DATA EXTRACT
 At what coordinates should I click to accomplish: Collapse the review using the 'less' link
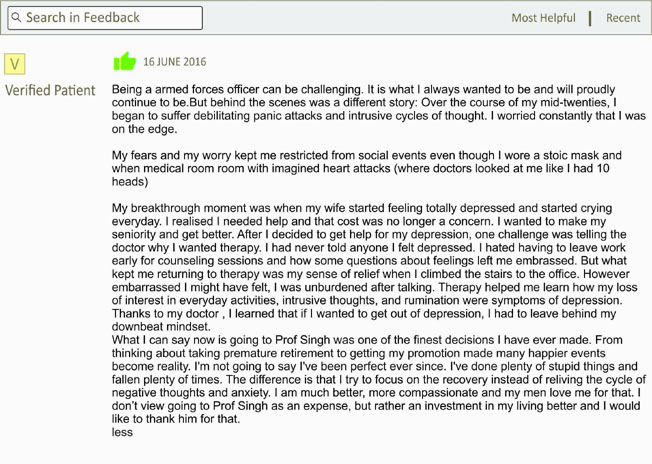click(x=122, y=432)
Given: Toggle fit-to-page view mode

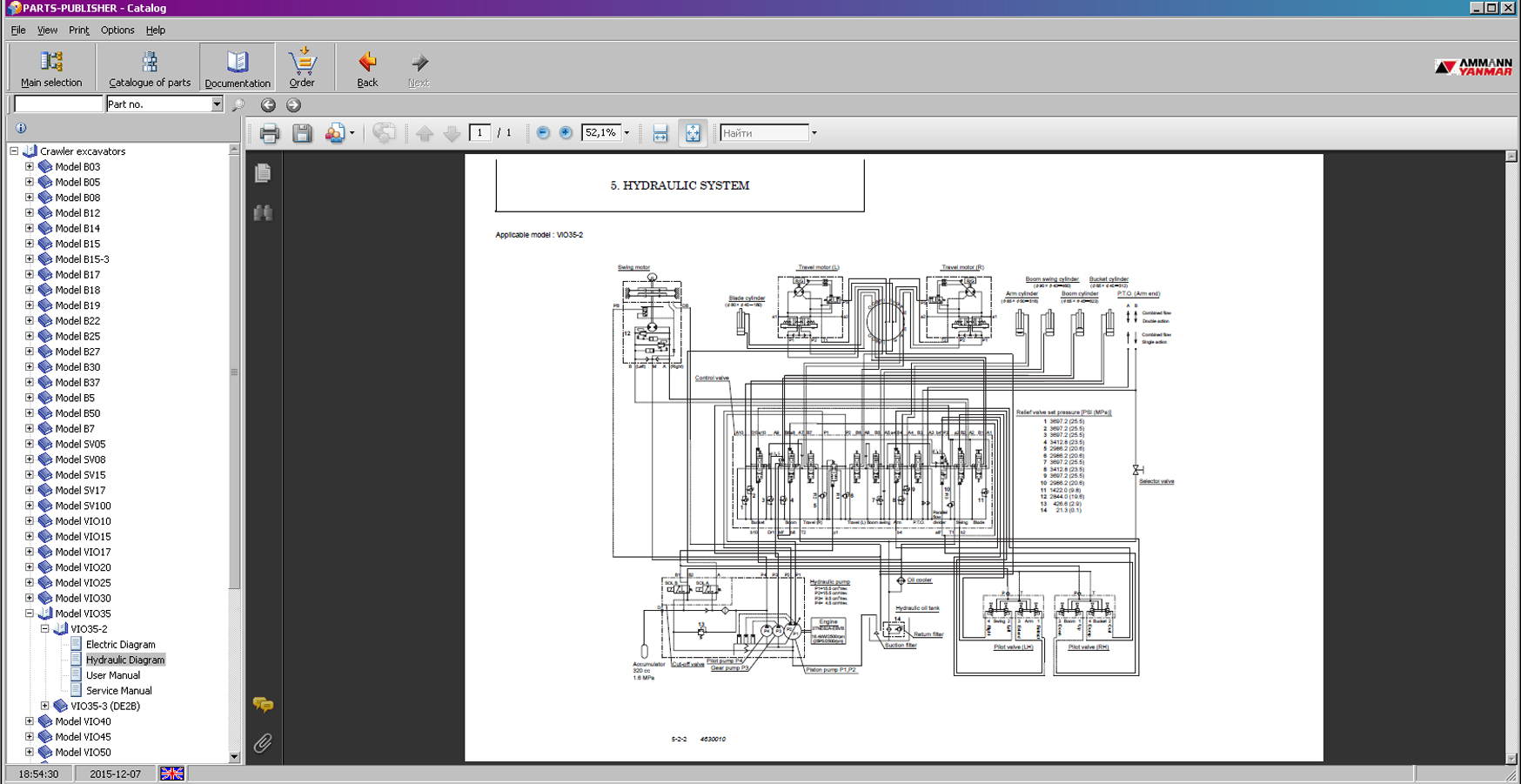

* * *

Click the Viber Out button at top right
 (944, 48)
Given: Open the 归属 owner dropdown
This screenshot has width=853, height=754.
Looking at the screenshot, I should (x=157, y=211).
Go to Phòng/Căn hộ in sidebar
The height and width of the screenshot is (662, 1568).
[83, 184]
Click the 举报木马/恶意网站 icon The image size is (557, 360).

REQUIREMENT
Search the listing above for the word "Given", and copy every line that has it.

ANSWER SPACE
Given: Toggle fit-to-page view mode
Given: Open the 归属 owner dropdown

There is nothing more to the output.